The Moving Pictures Tour was a concert tour by Canadian rock band Rush in support of their eighth studio album, Moving Pictures.

Background
Prior to the tour stating in February 1981 and preparing to enter the studio to record Moving Pictures, the band performed an isolated number of shows from September 11 to October 1, 1980 with Saxon as a support act. The tour began in Kalamazoo on February 20, 1981 and concluded on July 5 in East Troy. Max Webster, FM, Goddo and The Joe Perry Project were also opening acts for Rush on the tour. The March 27, 1981 performance in Montreal was recorded for the band's live album, Exit... Stage Left and its accompanying video. Each show was estimated to have costed $40,000 which featured back-projected film, pyro and dry ice. 905,000 fans had attended the shows overall on tour, with the band making an estimate of $4 million by the end of the tour.

Reception
John Griffin from the Montreal Gazette who attended the performance in Montreal, noted that Geddy Lee's vocals sounded like a guinea pig with an amphetamine habit, but praised both Lifeson, referring to his guitar playing as ordinary at best, and Peart, acknowledging his drumming as an interesting aspect that he made so little of the massive drum kit.

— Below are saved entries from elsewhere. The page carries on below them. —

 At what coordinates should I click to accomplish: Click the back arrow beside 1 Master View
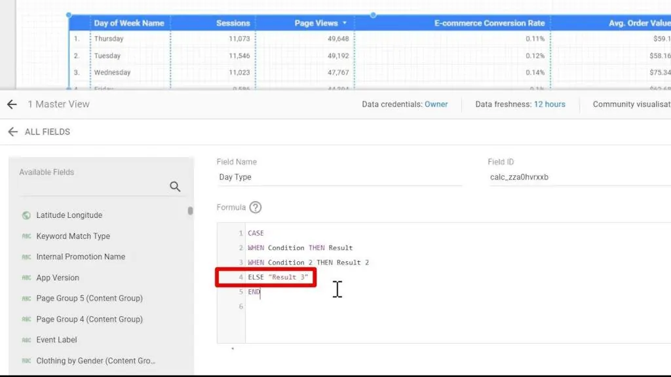click(12, 104)
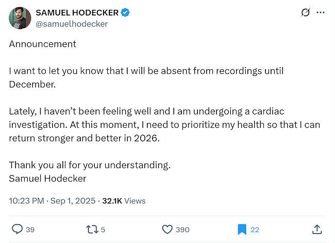Open Samuel Hodecker's profile picture

20,18
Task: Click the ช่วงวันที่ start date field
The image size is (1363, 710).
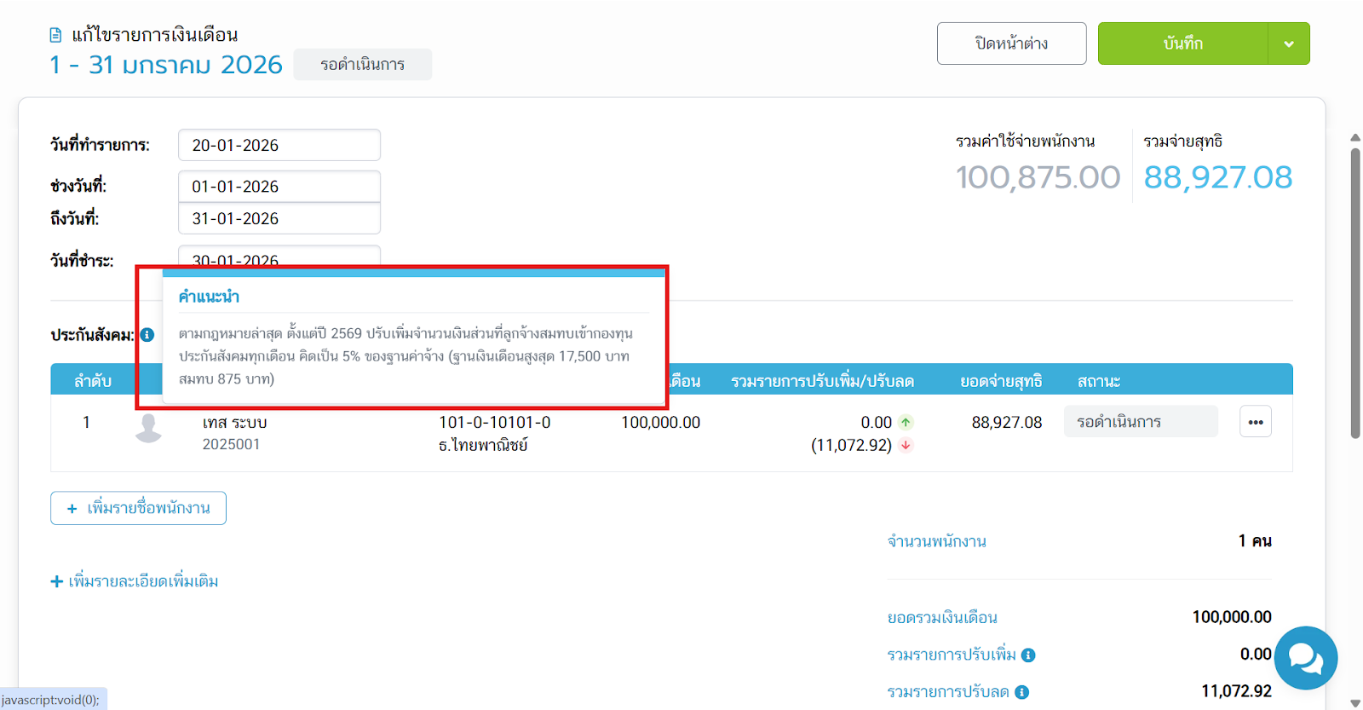Action: 279,187
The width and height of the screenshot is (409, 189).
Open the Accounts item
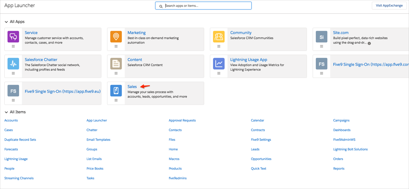11,120
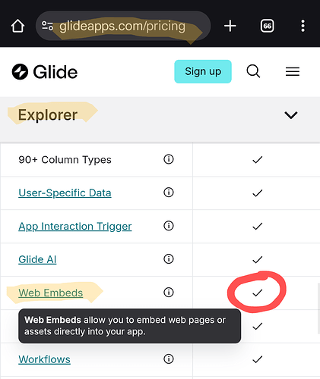Open the User-Specific Data link
Image resolution: width=320 pixels, height=379 pixels.
[x=65, y=193]
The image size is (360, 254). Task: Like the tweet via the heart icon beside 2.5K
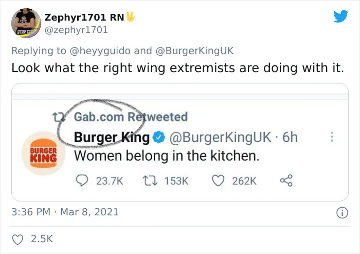[17, 239]
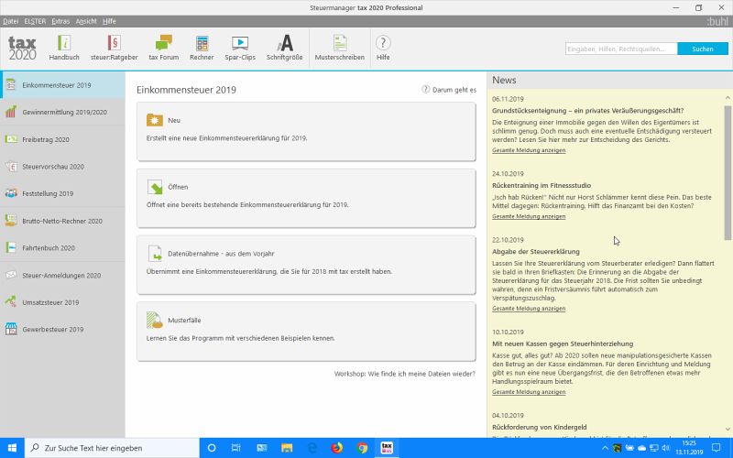Open Brutto-Netto-Rechner 2020 in sidebar

coord(62,221)
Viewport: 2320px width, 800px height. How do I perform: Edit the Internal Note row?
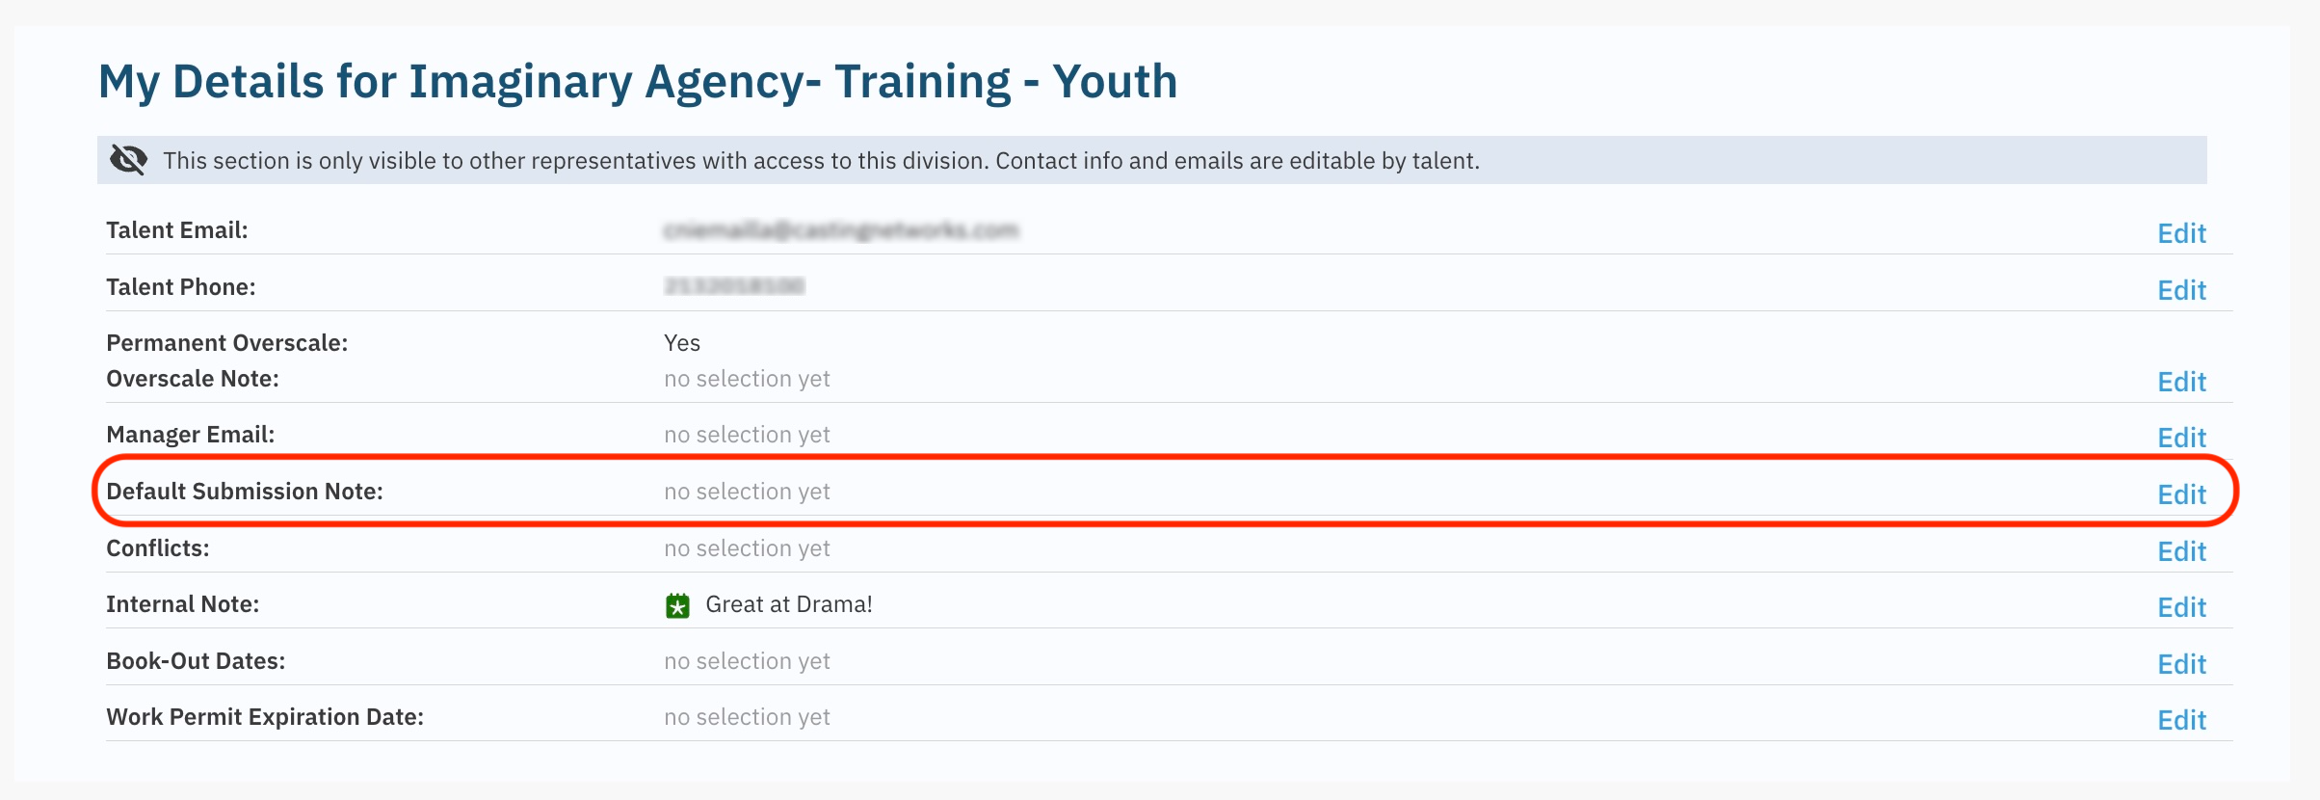pos(2180,607)
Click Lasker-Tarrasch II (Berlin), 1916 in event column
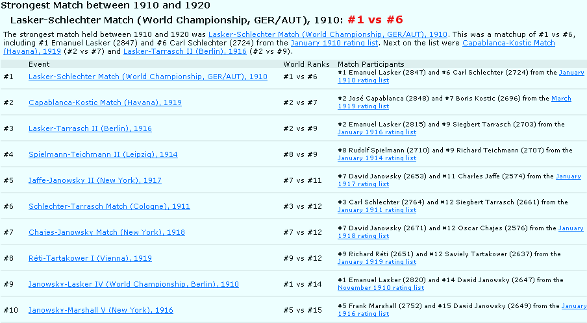The image size is (587, 323). 90,128
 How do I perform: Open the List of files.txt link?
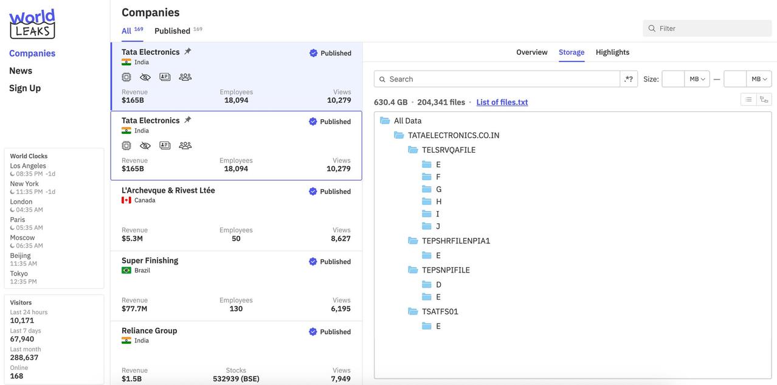coord(502,102)
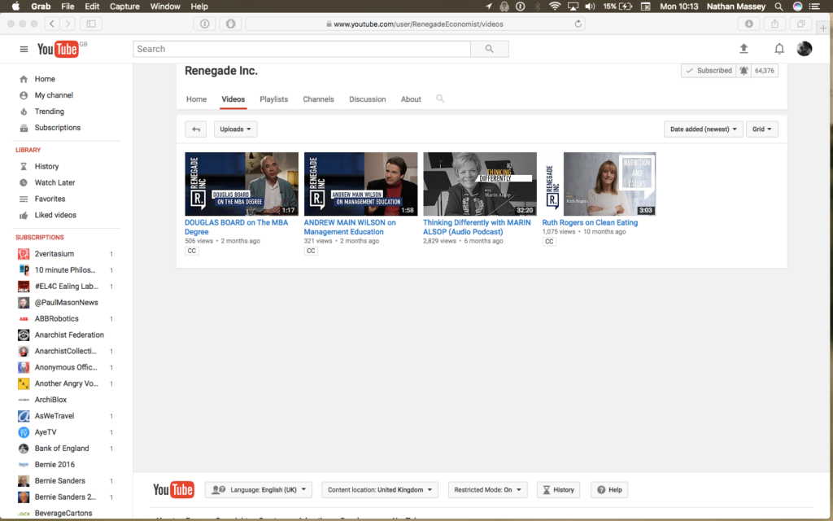
Task: Open the notifications bell in header
Action: coord(778,49)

Don Adair, a reporter from the Spokesman-Review opened his review of the band's show in Spokane, stating that the band gave the nearly full coliseum their money's worth, stating that it was heavy metal all the way complete with flash pot and thunderous decibels. Adair praised the band as a healthy rock and roll band, stating that it wouldn't bait the kids with pandering Van Halenesque sex and booze references, and healthy to do a two hour show with minimum posturing and carry the show with their orchestrated music. He also praised the lighting and effects that contributed to the dynamics of the performance which were designed by Howard Ungerlieder. He however, criticized that the music took it far too seriously, calling it pretentious.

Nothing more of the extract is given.